È comprensibile che la Premier designata stia meditando ancora a fondo sul tasso di “tecnicità” da immettere nella formazione del nuovo gabinetto. Può darsi che per fronteggiare i “chierici” di Bruxelles e Francoforte – più spaventati che ribelli – sia necessario al Mef uno di loro: come ad esempio Fabio Panetta, attuale collega di Lane nel board Bce.
Ma il vero sforzo di riequilibrio – il ritorno della “politique d’abord” – resterà verosimilmente in capo alla stessa Meloni, se sarà lei al timone a palazzo Chigi. A Berlino due decisioni pesantissime – il salvataggio pubblico di Uniper e il piano-inverno da 200 miliardi – sono state firmate direttamente dal Cancelliere Scholz. La cui piena assunzione di responsabilità politica non ha è stata ostacolata né dal ministro delle Finanze (il liberale Christian Lindner, un rigorista), né dal vicecancelliere verde Robert Habeck, programmaticamente contrario al sostegno alla “vecchia” produzione di energia.

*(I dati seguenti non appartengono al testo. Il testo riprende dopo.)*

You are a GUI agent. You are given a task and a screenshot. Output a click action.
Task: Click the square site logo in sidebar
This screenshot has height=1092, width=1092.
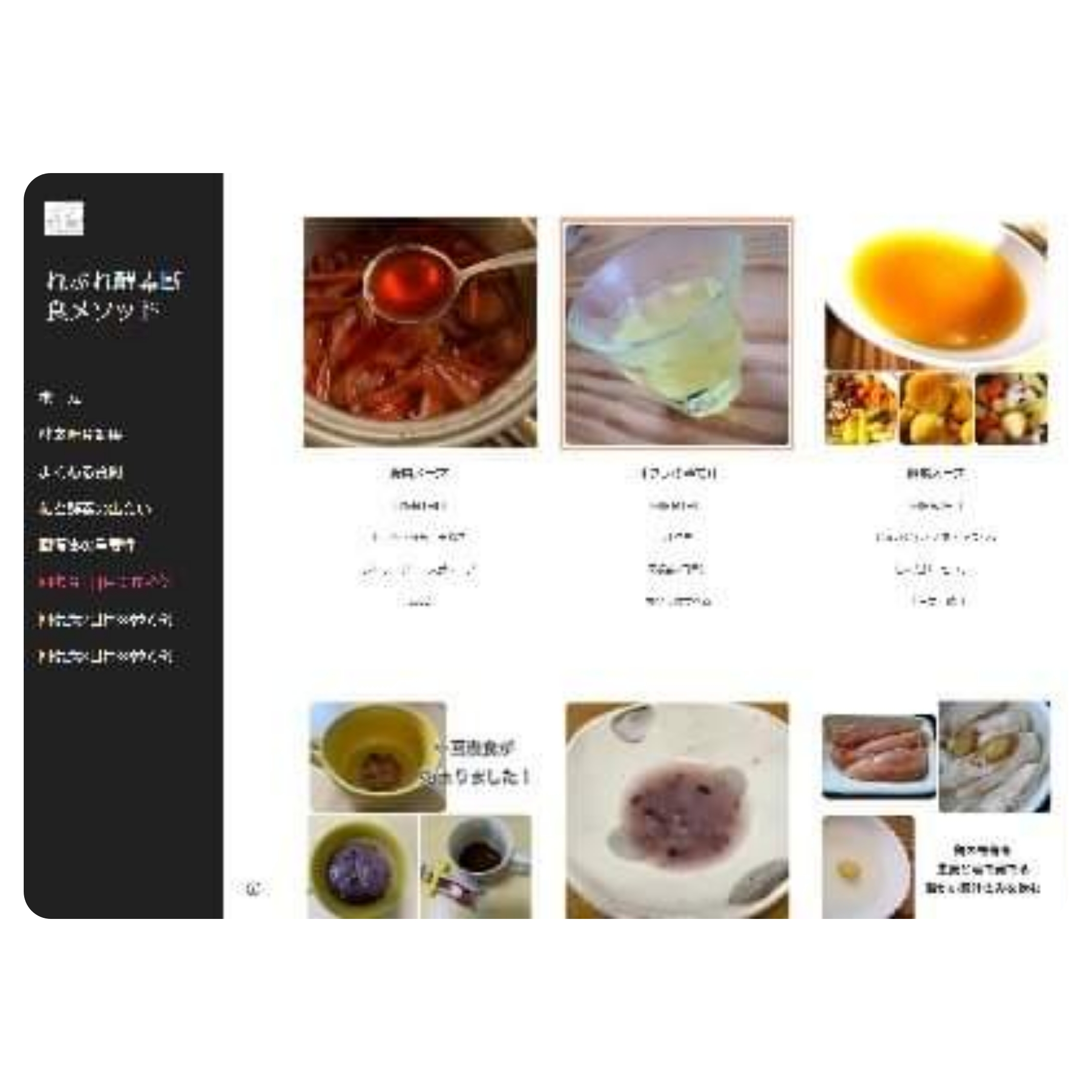tap(64, 217)
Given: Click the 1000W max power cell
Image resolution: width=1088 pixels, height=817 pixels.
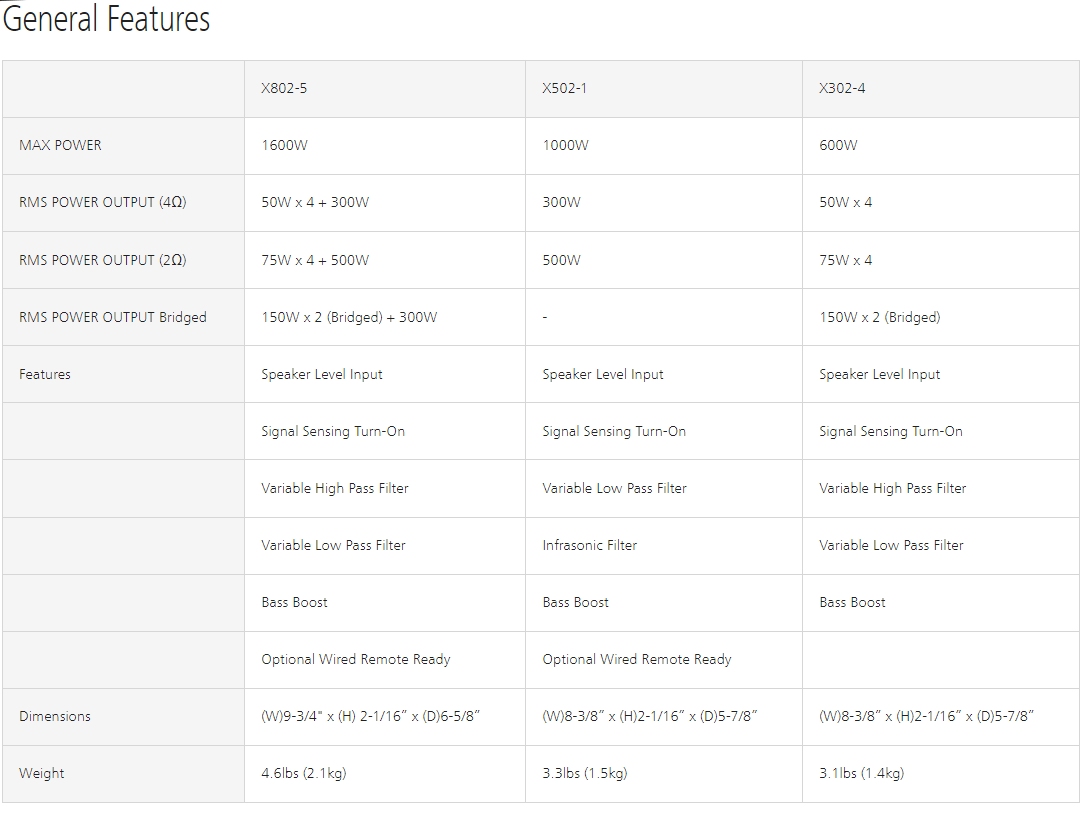Looking at the screenshot, I should [565, 145].
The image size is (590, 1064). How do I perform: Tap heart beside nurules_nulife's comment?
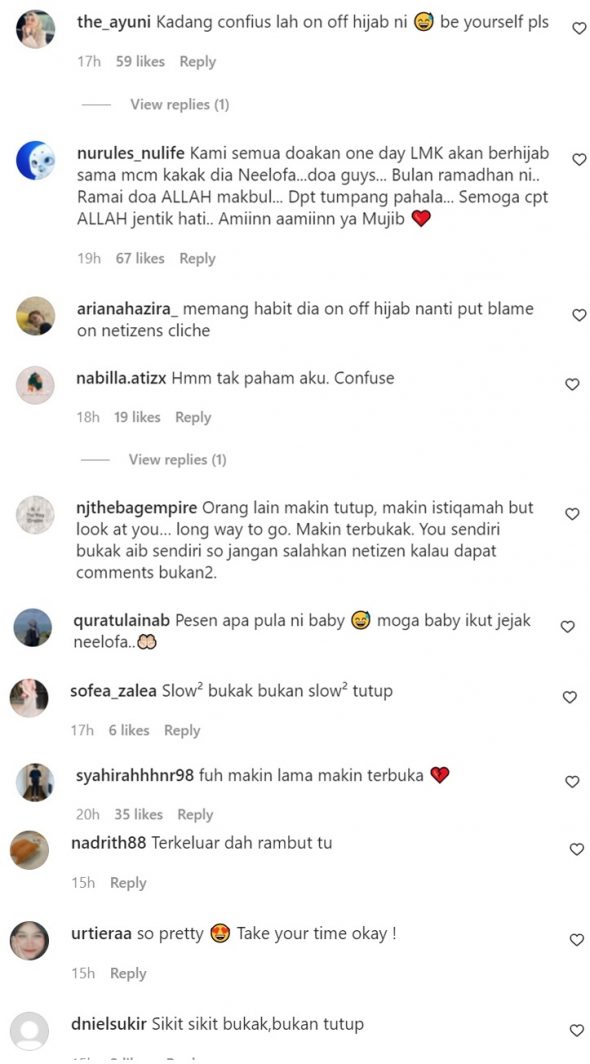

Anche da Bruxelles non sono finora giunte obiezioni a mosse che configurano un gigantesco aiuto di stato da parte del primo Paese dell’Unione.
Certo, Scholz è un socialdemocratico, non l’esponente di un partito che è stato finora all’opposizione anche all’Europarlamento. Però l’handicap, per “l’incoming Premier” Meloni, si profila già ridotto rispetto a quello che ha dovuto affrontare quattro anni fa il vicepremier Matteo Salvini. E se Mario Draghi dovesse approdare a una poltrona-chiave internazionale (il suo nome è tornato a circolare per la guida della Nato, oggi più strategica dell’Ue) è probabile che i “para-tecnici” come Lane o Schmidt avranno sempre meno tribuna e vita breve.